Assignment:
The answer should be each line from the entries below that has the word "icon" in it.

Excerpted records:
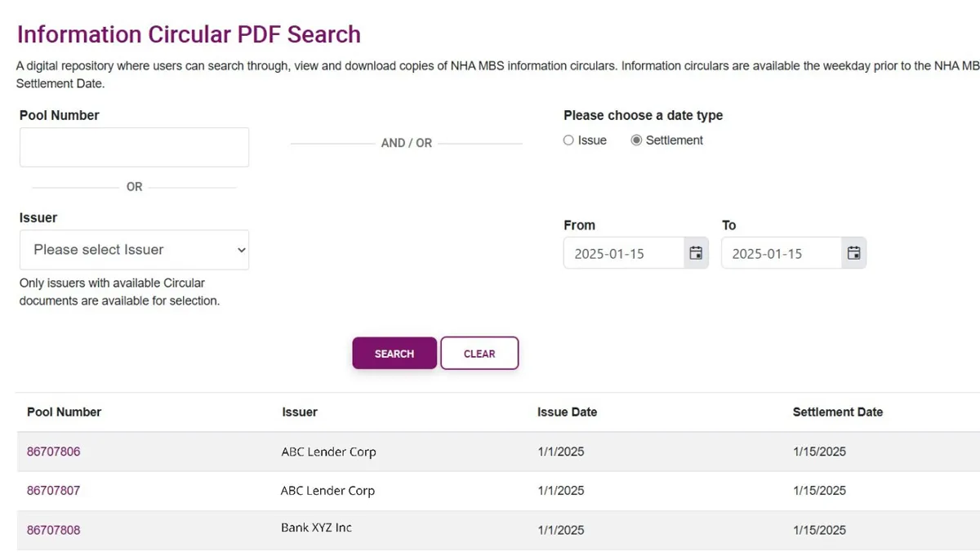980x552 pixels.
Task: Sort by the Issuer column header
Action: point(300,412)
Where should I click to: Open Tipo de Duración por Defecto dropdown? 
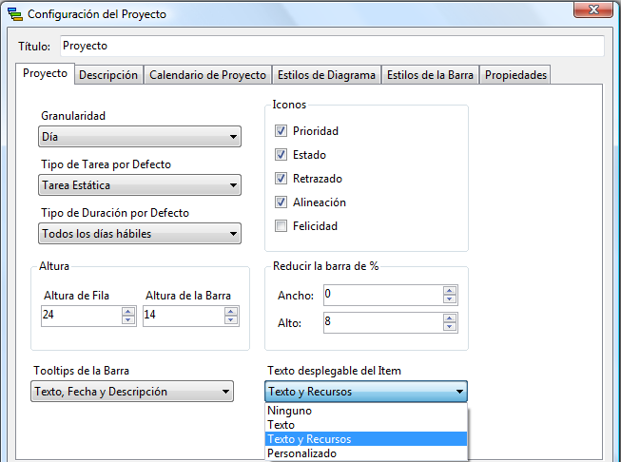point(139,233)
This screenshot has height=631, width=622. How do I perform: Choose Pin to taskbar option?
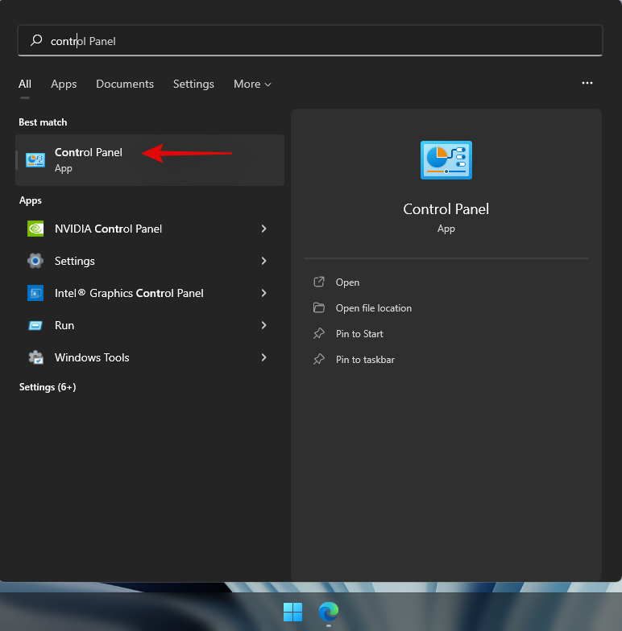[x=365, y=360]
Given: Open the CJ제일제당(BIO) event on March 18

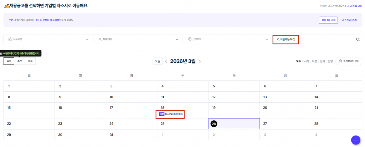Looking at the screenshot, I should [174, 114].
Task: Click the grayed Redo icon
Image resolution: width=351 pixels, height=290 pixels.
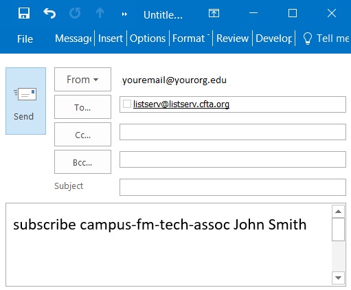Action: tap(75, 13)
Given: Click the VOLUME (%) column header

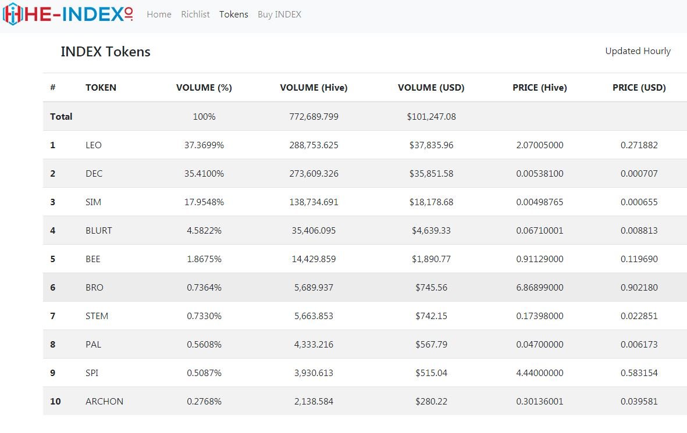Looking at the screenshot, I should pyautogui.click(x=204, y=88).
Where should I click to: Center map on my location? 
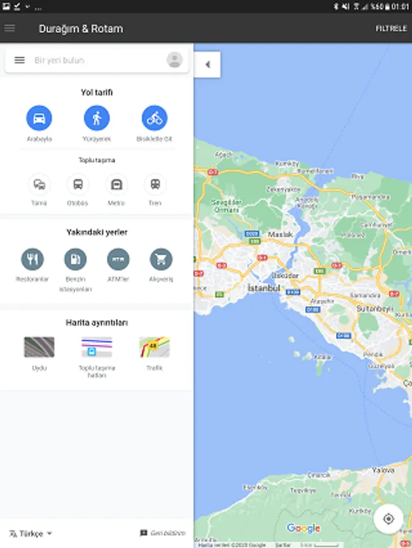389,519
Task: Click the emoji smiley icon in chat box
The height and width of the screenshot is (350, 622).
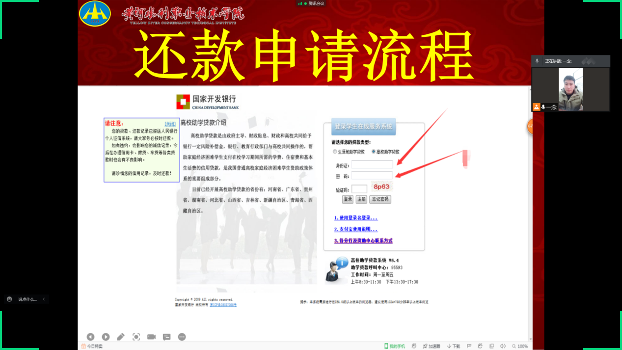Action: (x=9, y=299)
...
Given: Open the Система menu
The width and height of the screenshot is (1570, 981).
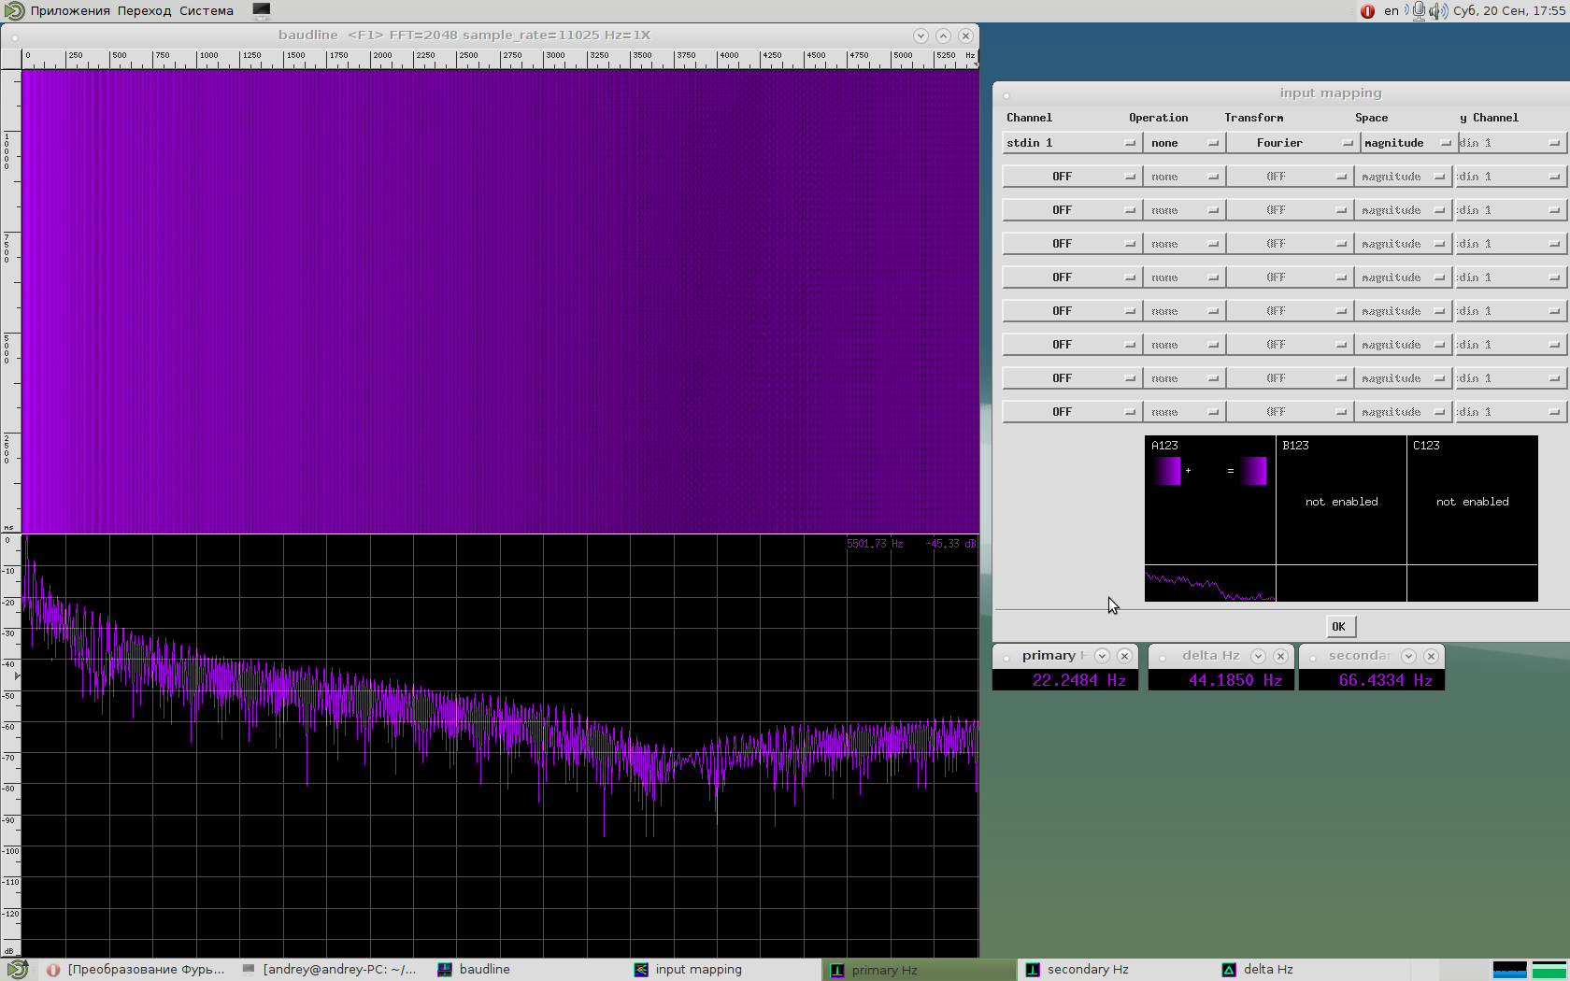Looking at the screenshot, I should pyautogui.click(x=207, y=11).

Output below:
Task: Click the grayed Redo icon
Task: Click the emoji smiley icon in chat box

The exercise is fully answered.